Data section START
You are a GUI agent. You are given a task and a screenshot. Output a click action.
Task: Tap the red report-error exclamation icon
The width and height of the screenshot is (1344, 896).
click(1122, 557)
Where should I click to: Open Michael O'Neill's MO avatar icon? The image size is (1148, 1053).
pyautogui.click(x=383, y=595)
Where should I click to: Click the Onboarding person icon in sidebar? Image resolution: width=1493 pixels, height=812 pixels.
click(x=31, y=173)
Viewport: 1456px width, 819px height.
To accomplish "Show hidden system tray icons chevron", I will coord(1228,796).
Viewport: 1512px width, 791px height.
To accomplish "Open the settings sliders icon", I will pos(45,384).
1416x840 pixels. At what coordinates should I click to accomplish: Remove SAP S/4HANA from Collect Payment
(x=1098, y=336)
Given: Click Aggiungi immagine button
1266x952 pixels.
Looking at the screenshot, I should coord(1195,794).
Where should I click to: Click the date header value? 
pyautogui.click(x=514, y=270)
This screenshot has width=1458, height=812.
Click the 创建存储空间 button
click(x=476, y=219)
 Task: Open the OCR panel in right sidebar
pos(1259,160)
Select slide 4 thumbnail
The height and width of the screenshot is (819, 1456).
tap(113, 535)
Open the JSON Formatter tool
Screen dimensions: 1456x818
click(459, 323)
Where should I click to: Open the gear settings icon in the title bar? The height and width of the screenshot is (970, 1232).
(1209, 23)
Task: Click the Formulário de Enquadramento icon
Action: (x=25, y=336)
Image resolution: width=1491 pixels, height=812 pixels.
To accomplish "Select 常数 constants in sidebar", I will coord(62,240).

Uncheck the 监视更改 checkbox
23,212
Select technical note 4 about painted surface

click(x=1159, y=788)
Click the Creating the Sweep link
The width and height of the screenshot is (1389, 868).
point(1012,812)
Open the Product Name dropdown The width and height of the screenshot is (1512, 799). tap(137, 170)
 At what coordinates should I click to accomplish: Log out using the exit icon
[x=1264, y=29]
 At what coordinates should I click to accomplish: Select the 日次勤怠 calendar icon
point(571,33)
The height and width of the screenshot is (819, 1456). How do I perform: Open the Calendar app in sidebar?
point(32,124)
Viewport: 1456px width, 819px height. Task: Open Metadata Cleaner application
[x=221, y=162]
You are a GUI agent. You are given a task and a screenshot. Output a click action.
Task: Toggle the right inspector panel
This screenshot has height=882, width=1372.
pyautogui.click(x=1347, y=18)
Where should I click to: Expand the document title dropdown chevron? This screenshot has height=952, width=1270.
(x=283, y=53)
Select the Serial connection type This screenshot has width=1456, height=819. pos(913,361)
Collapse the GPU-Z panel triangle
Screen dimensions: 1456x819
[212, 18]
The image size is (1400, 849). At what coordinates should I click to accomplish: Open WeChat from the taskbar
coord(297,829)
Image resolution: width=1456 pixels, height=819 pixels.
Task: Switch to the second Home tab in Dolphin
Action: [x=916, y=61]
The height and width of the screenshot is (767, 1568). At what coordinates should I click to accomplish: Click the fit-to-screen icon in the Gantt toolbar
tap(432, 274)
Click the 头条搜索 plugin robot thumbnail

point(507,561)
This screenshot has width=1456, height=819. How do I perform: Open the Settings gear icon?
Data section END
#### Exercise aim
Determine how many lines of the entries contain the string "will", and reply with nothing but the number.

#### Expected output
3